Anthony Pelle

Personal information
- Born: December 1, 1972 (age 53) New York City, New York, U.S.
- Listed height: 7 ft 0 in (2.13 m)
- Listed weight: 260 lb (118 kg)

Career information
- High school: Stevenson (The Bronx, New York)
- College: Villanova (1990–1993); Fresno State (1994–1995);
- NBA draft: 1995: 2nd round, 44th overall pick
- Drafted by: Denver Nuggets
- Playing career: 1995–2010
- Position: Center

Career history
- 1995–1996: AEK
- 1996–1997: CB Girona
- 1997–1998: Aurora Basket Jesi
- 1998: Zara Imballaggi Fabriano
- 1998–1999: Papagou
- 1999–2000: Fort Wayne Fury
- 1999–2000: Florida Sea Dragons
- 2000–2001: Apollon Limassol
- 2001: Indiana Legends
- 2001: Kansas City Knights
- 2001: Dodge City Legend
- 2002: Roanoke Dazzle
- 2002: Pennsylvania ValleyDawgs
- 2003: Keravnos
- 2003–2004: Madeira
- 2004: AEL
- 2004–2005: Portland Reign
- 2009: ENAD
- 2010: Banvit B.K.
- 2010: Visalia Dawgs
- 2010: Tigers Tübingen
- 2010: Tampa Bay Strong Dogs
- 2010: Washington Raptors

Career highlights
- Greek League All-Star (1996 I);
- Stats at Basketball Reference

= Anthony Pelle =

American basketball player (born 1972)

Anthony Pelle (born December 1, 1972) is an American professional basketball player who was selected by the Denver Nuggets in the second round (44th overall pick) of the 1995 NBA draft.
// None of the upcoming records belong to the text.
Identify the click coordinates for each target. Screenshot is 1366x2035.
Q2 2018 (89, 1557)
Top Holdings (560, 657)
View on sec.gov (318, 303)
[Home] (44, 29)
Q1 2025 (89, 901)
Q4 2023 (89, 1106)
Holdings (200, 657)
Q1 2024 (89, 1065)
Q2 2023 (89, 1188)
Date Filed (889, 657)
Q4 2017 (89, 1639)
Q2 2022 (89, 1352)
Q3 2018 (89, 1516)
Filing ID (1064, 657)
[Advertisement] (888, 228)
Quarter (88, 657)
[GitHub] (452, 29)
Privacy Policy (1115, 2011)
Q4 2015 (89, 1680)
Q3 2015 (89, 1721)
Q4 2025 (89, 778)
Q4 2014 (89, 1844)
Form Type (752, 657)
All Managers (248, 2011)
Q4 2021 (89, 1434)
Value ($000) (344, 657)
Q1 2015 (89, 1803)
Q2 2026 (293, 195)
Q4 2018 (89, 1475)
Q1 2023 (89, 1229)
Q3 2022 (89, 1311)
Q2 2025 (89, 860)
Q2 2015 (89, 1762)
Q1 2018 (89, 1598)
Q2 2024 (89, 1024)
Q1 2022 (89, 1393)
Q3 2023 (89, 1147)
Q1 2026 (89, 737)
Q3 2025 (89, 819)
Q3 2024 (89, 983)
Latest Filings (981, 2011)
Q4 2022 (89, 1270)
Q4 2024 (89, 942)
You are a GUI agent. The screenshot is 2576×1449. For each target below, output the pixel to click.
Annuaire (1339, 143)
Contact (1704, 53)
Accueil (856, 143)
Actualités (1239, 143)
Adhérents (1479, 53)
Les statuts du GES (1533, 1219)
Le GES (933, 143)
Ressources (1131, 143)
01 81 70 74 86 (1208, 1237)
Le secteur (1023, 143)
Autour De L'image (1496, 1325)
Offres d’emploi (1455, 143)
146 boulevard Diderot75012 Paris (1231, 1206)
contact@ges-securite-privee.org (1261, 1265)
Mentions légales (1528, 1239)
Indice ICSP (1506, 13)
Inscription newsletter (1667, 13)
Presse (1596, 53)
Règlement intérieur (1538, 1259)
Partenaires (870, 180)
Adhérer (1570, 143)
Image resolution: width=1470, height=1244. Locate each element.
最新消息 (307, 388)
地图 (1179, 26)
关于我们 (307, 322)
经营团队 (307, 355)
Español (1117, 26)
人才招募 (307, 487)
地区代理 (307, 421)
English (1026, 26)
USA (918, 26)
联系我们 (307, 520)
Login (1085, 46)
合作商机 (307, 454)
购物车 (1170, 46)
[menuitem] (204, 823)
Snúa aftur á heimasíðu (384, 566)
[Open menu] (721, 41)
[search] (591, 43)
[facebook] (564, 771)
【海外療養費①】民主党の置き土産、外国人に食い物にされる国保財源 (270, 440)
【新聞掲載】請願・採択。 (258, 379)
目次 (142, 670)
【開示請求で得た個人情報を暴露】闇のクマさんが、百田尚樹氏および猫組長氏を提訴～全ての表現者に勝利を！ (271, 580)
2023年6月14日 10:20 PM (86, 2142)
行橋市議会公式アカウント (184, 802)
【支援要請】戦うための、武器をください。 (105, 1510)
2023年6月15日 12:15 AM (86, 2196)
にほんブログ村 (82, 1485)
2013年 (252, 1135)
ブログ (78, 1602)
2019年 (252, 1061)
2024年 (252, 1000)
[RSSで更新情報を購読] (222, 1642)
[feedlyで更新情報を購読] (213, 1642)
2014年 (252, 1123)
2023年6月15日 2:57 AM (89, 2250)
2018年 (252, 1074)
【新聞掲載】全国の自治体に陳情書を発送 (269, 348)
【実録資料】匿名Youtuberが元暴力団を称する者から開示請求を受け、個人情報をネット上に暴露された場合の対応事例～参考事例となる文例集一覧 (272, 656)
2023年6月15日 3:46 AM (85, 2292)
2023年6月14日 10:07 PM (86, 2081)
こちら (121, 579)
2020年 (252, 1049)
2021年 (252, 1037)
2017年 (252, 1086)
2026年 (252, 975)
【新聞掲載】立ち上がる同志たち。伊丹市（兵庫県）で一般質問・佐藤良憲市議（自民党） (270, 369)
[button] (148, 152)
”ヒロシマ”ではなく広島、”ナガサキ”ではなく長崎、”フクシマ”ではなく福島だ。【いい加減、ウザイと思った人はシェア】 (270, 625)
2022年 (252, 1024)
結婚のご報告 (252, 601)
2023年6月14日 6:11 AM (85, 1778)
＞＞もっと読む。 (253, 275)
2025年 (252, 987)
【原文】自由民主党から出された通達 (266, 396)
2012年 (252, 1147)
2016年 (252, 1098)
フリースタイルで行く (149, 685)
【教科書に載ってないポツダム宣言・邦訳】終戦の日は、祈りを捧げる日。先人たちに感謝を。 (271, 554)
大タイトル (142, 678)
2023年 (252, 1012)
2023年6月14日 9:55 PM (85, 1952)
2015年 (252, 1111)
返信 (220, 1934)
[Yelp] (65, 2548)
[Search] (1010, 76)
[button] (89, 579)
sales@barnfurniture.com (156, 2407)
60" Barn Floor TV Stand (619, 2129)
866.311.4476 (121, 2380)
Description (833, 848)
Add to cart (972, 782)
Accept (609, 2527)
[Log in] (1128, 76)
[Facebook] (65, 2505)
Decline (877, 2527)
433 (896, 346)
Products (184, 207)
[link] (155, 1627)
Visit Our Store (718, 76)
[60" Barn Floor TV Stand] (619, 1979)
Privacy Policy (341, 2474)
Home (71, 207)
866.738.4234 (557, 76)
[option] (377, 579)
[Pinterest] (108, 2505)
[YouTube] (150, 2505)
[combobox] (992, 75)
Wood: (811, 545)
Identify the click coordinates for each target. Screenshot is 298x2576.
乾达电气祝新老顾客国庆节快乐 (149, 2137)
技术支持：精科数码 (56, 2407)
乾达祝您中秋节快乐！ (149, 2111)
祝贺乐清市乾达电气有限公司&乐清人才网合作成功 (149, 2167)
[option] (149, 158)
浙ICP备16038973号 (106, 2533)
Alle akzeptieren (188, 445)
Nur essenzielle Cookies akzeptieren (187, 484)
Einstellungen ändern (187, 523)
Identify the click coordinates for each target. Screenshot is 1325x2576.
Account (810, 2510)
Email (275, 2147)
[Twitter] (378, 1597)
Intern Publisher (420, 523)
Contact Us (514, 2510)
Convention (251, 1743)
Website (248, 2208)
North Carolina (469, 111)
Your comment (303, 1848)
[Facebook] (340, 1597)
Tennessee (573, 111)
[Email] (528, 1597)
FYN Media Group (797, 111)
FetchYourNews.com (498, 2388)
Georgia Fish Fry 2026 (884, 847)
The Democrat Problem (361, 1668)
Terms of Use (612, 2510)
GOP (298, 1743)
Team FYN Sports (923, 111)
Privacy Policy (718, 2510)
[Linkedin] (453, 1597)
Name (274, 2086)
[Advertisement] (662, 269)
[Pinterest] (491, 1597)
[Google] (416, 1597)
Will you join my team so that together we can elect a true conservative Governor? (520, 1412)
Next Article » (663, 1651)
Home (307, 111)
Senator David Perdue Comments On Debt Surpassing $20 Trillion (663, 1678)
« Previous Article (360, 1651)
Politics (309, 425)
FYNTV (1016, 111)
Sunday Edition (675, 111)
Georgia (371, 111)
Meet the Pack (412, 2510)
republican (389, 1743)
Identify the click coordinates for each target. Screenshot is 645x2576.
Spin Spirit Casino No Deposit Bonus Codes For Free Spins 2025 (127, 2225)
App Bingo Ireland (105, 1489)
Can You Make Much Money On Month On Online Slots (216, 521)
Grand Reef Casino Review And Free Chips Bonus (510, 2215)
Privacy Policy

Pelle, who was born in the Bronx, New York and played collegiately at Villanova University and Fresno State University, did not appear in any NBA games but plied his trade several leagues in Europe, most notably in Greece, Spain and Italy as well as in second-tier leagues in the United States.

==College career==
After coming out of Stevenson High, in the Bronx Pelle committed to Villanova to play under coach Steve Lappas. He stayed in Villanova for three seasons, appeared in 81 games and averaged 3.1 points per game, 2.5 rebounds per game and 1.2 blocks per game. At the time he left Villanova, in 1993, he was fourth all-time in blocked shots for the school. In May 1993 Pelle was arrested for assaulting another student. After getting transferred to Fresno State he sat out for the 1993–1994 season. In his last year of college eligibility Pelle appeared in 24 games for the Bulldogs averaging 10.8 points per game, 8.0 rebounds per game and 2.0 blocks per game.

==Professional career==
Pelle was drafted 44th overall in the 1995 NBA draft by the Denver Nuggets. In 1995 Pelle signed for AEK in the Greek Basket League. In the following season he played for CB Girona where he averaged 10.1 points, 8.6 rebounds and 3.0 blocks per game in 33 games. Subsequently, Pelle played for several teams in Italy, Cyprus, Portugal, Turkey, Germany. Pelle has also played in second-tier leagues in the US (ABA, CBA, NBDL and USBL). On September 30, 2002, he signed for the Detroit Pistons as a free agent but he was waived after a few days.